### Provided records
----
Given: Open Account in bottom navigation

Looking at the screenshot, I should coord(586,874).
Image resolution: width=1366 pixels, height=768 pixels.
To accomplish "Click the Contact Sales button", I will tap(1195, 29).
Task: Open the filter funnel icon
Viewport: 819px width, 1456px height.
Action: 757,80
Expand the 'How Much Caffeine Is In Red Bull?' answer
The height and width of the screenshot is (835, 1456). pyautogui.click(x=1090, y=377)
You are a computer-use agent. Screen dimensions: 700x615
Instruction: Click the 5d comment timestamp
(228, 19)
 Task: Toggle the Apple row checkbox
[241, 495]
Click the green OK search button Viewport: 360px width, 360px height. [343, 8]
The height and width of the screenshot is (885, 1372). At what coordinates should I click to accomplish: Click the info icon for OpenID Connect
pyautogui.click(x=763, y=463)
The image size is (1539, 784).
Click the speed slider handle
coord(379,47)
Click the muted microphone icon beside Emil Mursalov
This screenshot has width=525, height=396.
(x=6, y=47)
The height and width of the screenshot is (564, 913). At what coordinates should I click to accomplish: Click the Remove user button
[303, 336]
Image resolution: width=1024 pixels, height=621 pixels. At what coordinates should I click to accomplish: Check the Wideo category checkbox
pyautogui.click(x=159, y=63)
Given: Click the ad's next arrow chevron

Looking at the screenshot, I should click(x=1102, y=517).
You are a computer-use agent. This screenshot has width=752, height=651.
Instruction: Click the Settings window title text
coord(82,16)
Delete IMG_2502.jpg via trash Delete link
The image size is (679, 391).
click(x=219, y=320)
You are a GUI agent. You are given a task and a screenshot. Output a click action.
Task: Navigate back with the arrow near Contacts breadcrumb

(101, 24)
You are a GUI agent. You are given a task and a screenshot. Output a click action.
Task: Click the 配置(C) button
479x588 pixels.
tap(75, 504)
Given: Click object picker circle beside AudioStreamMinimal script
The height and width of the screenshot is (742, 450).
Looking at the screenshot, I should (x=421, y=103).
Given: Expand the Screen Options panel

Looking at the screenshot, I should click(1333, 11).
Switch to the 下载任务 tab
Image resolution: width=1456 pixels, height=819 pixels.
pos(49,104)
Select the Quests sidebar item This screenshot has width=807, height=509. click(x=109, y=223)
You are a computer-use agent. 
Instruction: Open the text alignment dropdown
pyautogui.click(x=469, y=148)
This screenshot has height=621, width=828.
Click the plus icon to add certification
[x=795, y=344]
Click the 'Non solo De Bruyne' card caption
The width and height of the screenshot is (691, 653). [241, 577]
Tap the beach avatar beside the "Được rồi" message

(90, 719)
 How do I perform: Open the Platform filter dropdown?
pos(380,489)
----
### Challenge
Write out in full every line above that has the word "what" in it.

### Problem solution
The height and width of the screenshot is (885, 1372). At what coordinates should I click to accomplish: Click the info icon for OpenID Connect
The height and width of the screenshot is (564, 913). At what coordinates should I click to accomplish: Click the Remove user button
Image resolution: width=1024 pixels, height=621 pixels. At what coordinates should I click to accomplish: Check the Wideo category checkbox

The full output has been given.